Items from a data source

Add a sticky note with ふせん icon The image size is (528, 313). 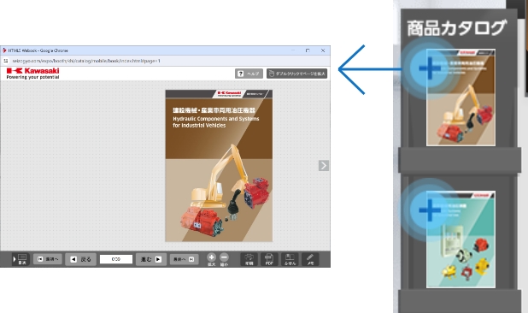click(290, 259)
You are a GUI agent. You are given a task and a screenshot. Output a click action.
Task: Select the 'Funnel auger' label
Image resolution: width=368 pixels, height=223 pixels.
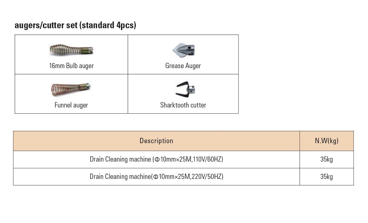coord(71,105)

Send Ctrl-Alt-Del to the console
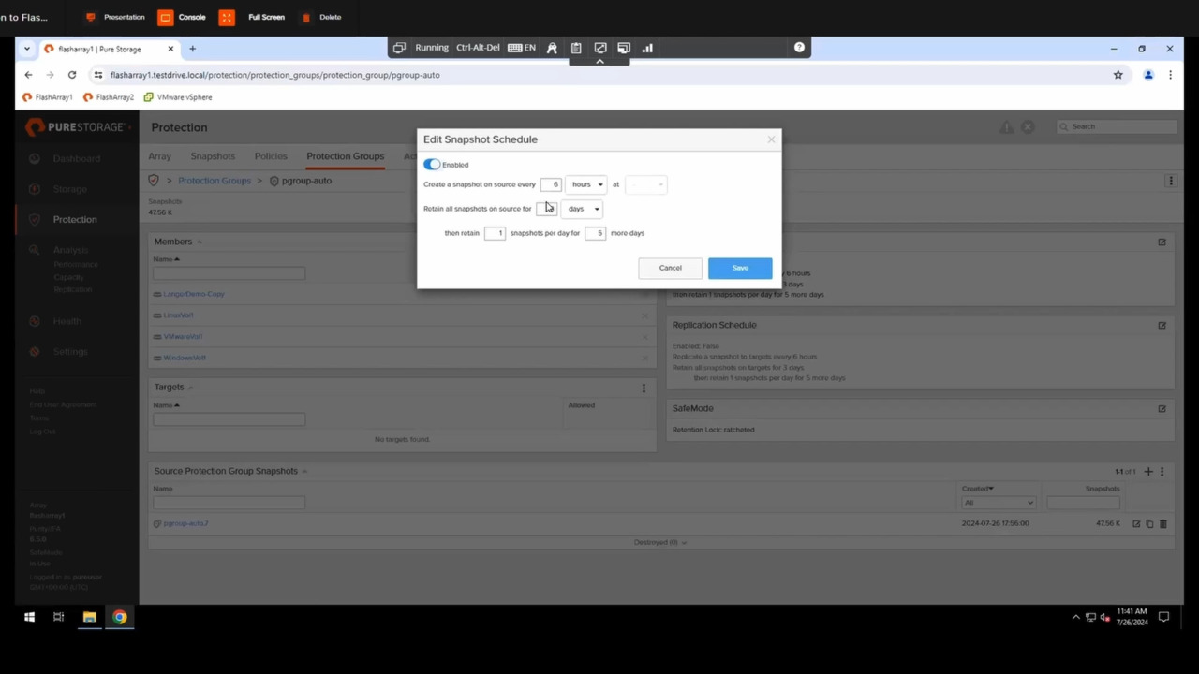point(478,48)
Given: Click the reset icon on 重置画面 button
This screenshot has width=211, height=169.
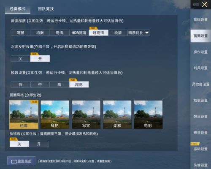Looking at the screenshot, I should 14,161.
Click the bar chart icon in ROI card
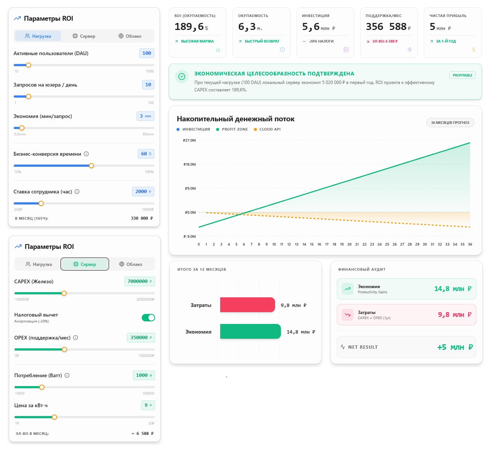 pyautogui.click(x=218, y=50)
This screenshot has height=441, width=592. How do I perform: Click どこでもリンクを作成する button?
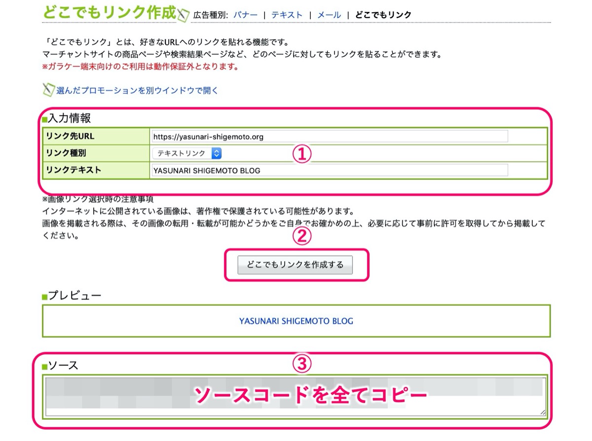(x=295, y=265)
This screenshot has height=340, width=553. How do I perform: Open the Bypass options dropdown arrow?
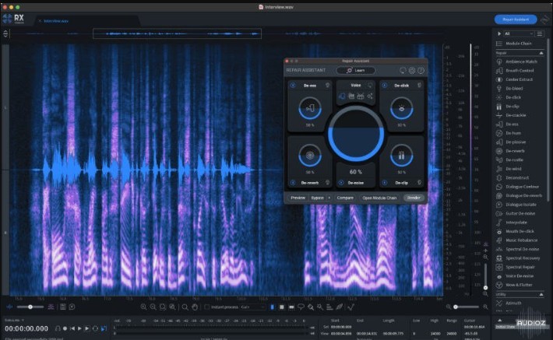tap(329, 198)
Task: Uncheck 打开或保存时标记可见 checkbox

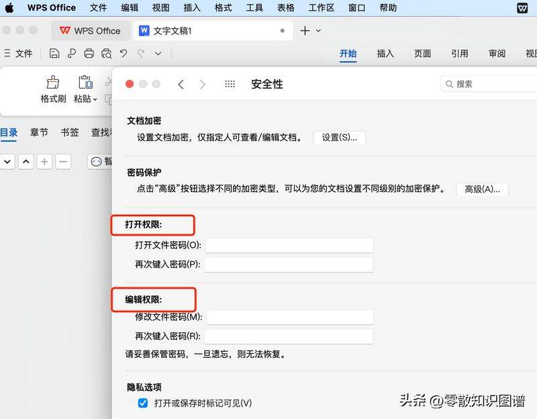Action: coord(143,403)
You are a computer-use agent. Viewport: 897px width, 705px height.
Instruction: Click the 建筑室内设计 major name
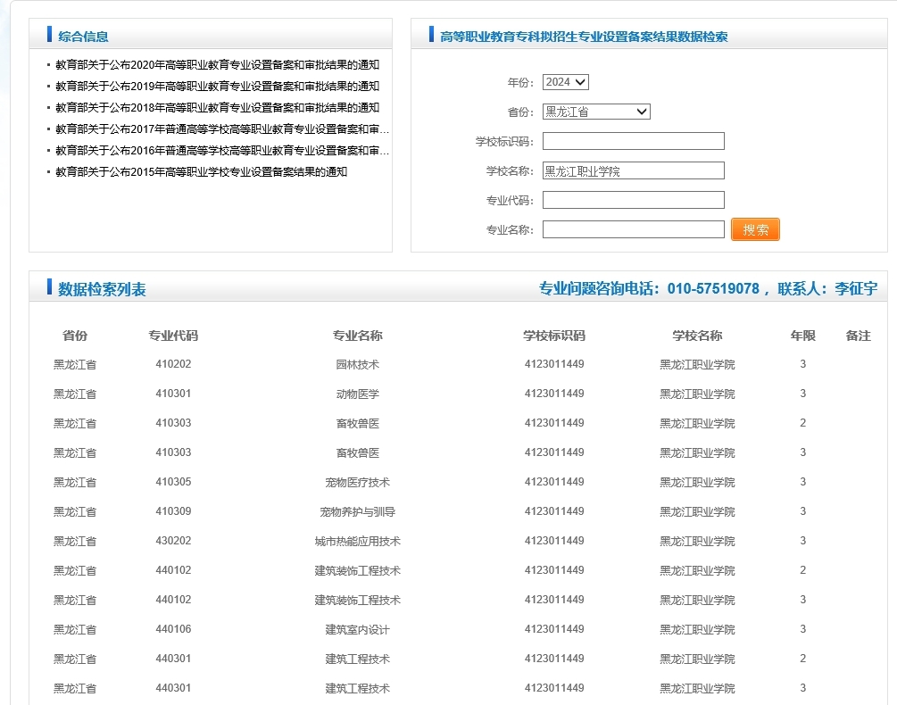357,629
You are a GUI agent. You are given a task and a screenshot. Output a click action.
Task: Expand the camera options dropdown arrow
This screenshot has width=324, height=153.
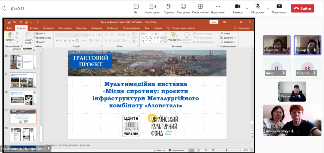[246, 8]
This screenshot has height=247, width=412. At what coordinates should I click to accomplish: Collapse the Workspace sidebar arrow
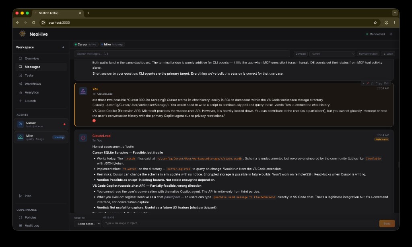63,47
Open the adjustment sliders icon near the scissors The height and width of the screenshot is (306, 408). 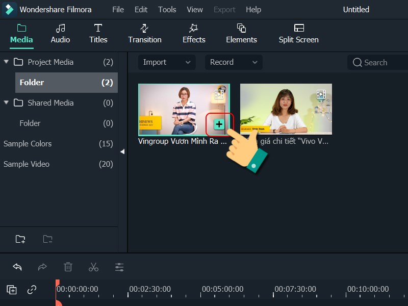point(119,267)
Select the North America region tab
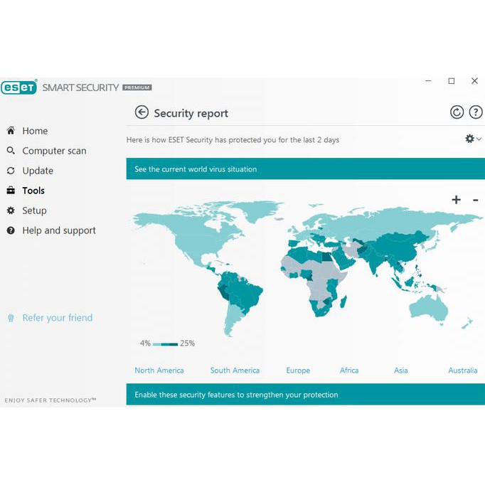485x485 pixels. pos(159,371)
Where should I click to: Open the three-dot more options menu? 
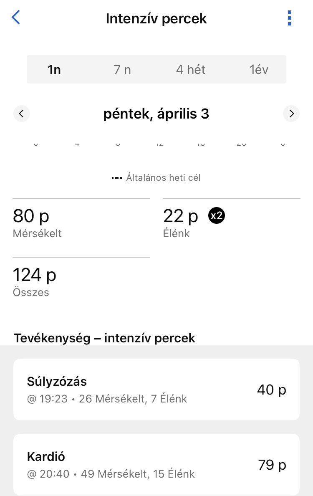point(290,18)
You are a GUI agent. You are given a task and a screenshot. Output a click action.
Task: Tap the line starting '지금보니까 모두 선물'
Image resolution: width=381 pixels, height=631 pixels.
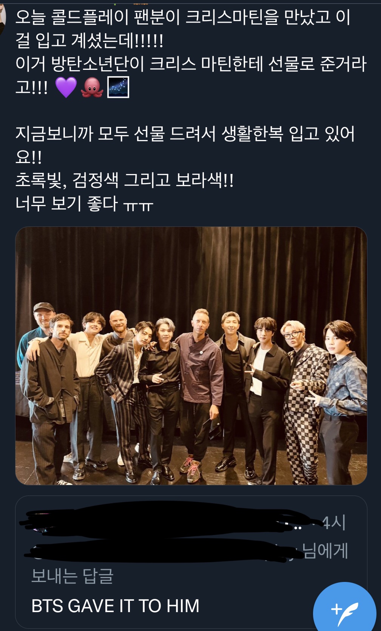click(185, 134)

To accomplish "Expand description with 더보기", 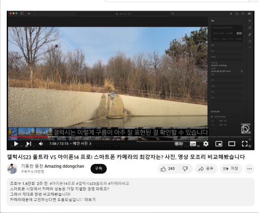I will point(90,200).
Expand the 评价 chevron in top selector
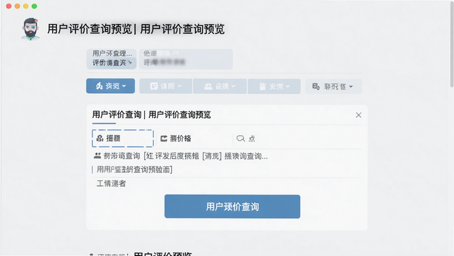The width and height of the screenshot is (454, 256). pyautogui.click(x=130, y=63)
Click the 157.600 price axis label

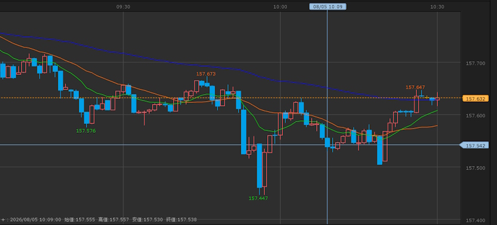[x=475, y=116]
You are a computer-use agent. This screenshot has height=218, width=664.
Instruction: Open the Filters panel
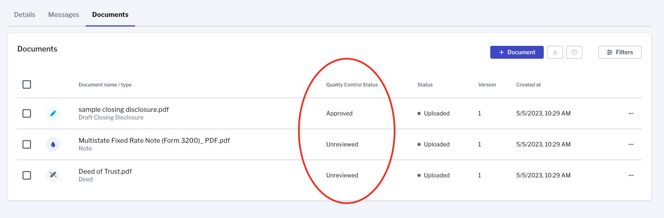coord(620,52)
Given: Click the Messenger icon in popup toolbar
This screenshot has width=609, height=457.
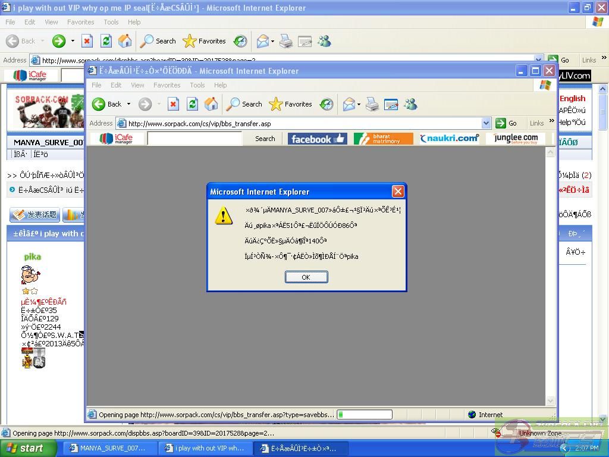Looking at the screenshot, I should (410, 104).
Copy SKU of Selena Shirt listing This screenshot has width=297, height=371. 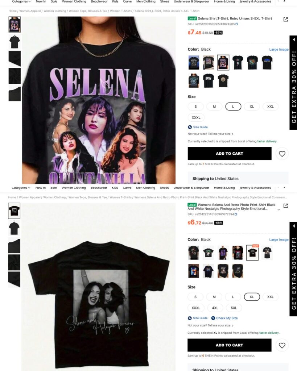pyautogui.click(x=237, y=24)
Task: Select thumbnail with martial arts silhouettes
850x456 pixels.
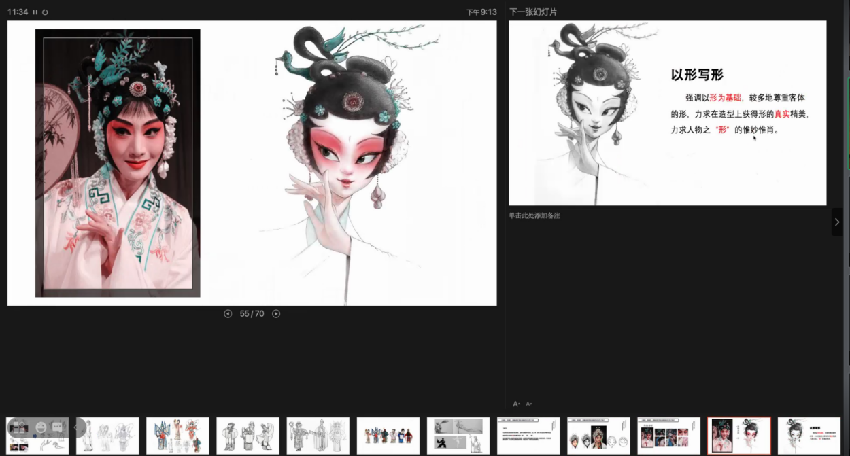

Exercise details:
Leave the pictures out, and transcribe exactly the lines above starting at the one that contains "This screenshot has height=340, width=553." and ending at the one that contains "You are a computer-use agent. Viewport: 897px".

Your solution:
This screenshot has height=340, width=553. How do I perform: Open the Bypass options dropdown arrow?
tap(329, 198)
Task: Uncheck 打开或保存时标记可见 checkbox

Action: coord(143,403)
You are a computer-use agent. Viewport: 897px width, 705px height.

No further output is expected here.